══ Data provided

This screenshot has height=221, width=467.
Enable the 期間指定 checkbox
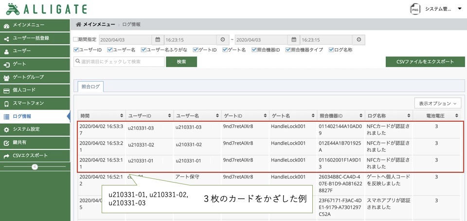coord(75,39)
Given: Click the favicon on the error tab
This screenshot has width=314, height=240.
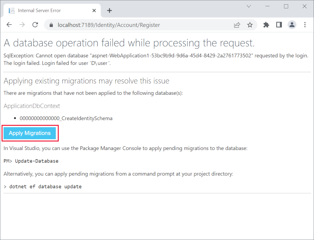Looking at the screenshot, I should coord(12,10).
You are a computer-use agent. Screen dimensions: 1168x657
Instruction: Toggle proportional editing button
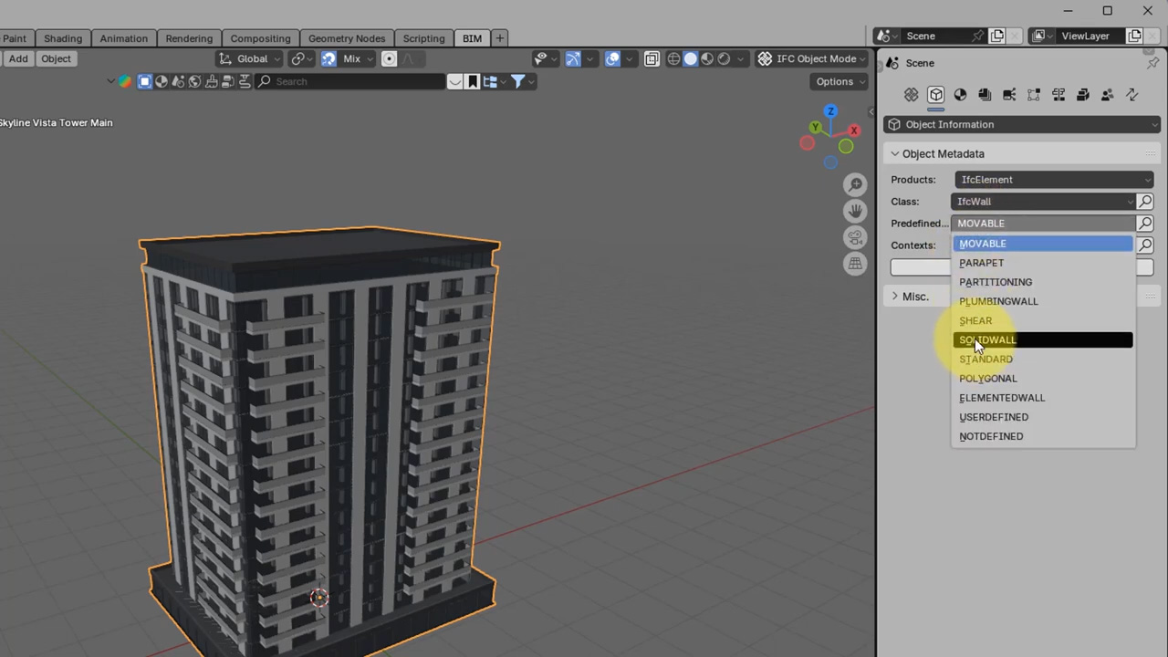click(390, 59)
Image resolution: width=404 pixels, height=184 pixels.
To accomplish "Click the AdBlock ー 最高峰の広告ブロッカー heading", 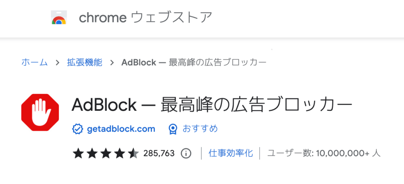I will point(212,105).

════

# Exercise aim:
Repeat the exact lines from the first line of the data through the line containing "You are a computer-use". Nothing else, no pictures.

# Result of this exercise:
This screenshot has height=221, width=467.
Enable the 期間指定 checkbox
coord(75,39)
Given: Click the favicon on the error tab
This screenshot has width=314, height=240.
Looking at the screenshot, I should coord(12,10).
You are a computer-use agent. Screen dimensions: 1168x657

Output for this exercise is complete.